But an inner voice, began to whisper in the still small voice. It said, " This is not what I have planned for you. I have something far greater than you can imagine" I sat and asked, " Is what I am doing, in accordance with God's will? After all, I am single, and have nothing else to do. And besides, how am I to met my Prince Charming, if I don't go to college?"
Well, in October, after a long visit to my Dad's brother's house, I was depressed. The strings of the world were pulling on me one way, and the whisper of the Lord was pulling me the other. I felt like I was on a rack, and they were stretching me. I cried out to the Lord, " Show me Your Will!
One day, a dear friend, whom I value very highly, suggested my Mom listen to a CD on Virtuous Daughters. My Mom did, and she liked it so much, she begged me to listen to it. I took the CD, and set it on the shelf. I was not ready for anything, of that kind, yet I had asked the Lord to show me His will. I was waiting for a word from Him. How blind I was to assume, I would hear just from Him!

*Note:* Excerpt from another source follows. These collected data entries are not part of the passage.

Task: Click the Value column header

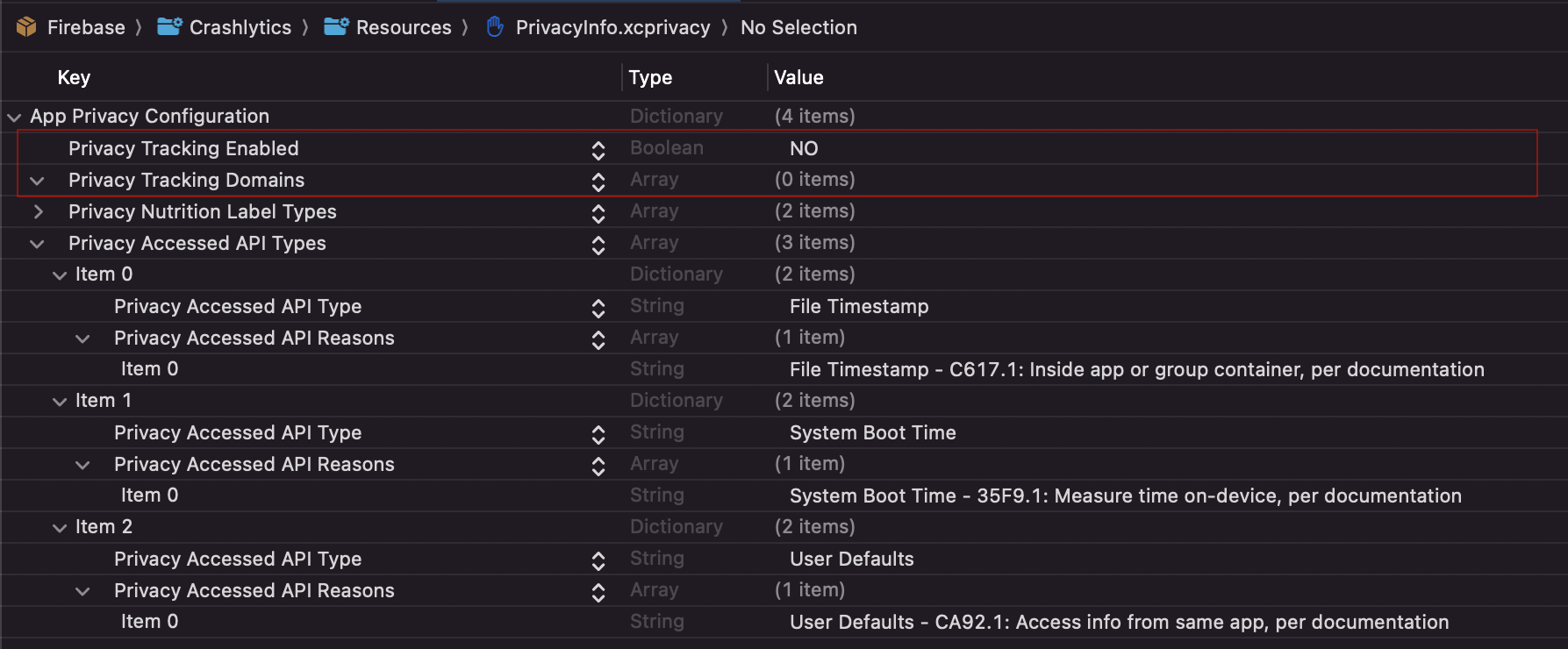Action: coord(798,77)
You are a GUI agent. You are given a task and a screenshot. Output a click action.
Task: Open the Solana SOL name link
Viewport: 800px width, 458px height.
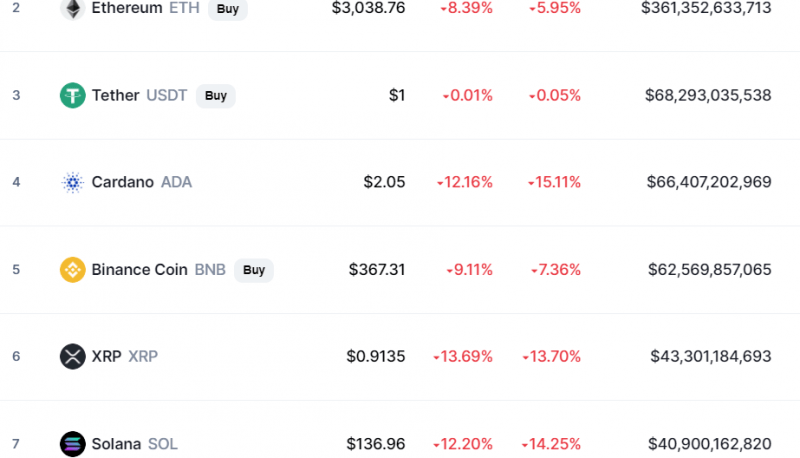(x=135, y=444)
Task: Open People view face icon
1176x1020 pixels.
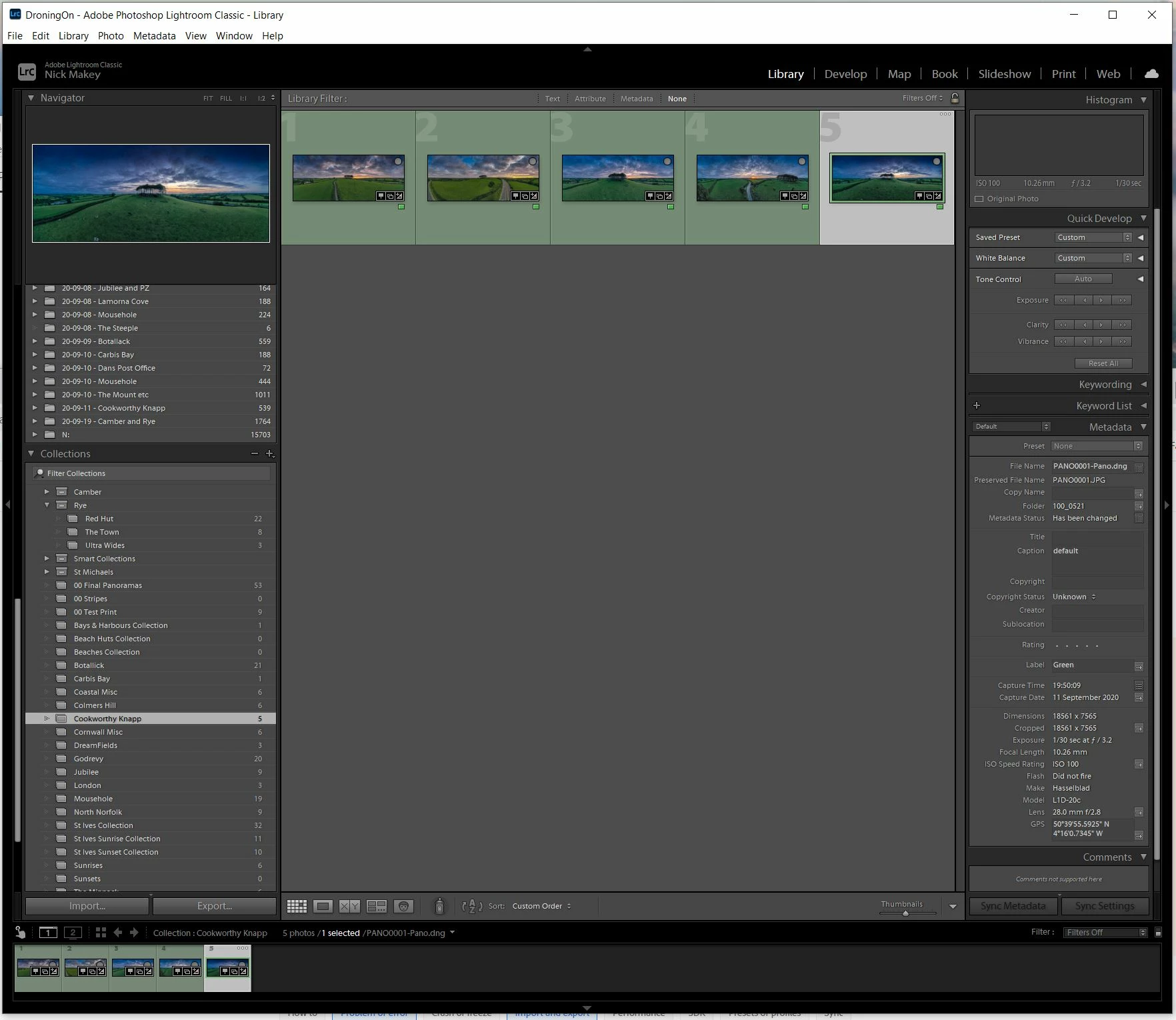Action: pos(403,906)

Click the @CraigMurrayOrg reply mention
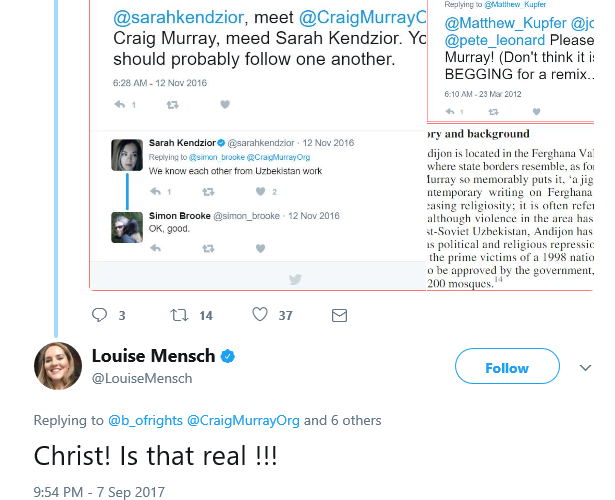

I was making bread one morning, and a thought came to me, " I am tired of listening to my country music and praise music. Why don't I listen to that CD Mom wanted me to." So I took it out to the kitchen(we have a licenced kitchen) and plugged it in.

I thank my King to this day, for the blessing of that CD.It changed my perspective on what my role as a Princess. For the first time in my 25 short years, I knew my purpose for being here. I was not to seek a carreer in the world, or try to the be most popular person in the world. That is the mind of the women of the world, the Feminists, who think they have rights to do exactly the same as men. Get a job, work to provide, because your husband or Dad is not earning enough for your needs. Get a degree, so that you can prove you are not worthless. They are the ones, deceived by the Devil, who said that a keeper at home, was worthless. I pray this will help you!

My job as a Daughter of a King is to be at hom, and serve my family. 1 Peter 2:9 says, " For ye are a chosen generation, a royal priesthood, a holy nation, God's own people; that ye should shew for the praises of Him who hath called you out of darkness into his marvelous light:which in times past were not a people, but are now the People of God: which had not obtained mercy but now have obtained mercy." That verse spoke to me of the fact, " As I am of a royal household, I am to shew forth the praises of Him who called me out of darkness. And there is another verse, in the book of Psalms, that says, " the King's daugher is all glorious within the palace. Psalm 45:13. I love to be all glorious This is not an earthly pride, but that of shewing my King's beauty, and glory. I purposed from then and there, to start thinking of my life, as a very valuable and instrumental in getting fellow princesses back on the path to pleasing and serving our King!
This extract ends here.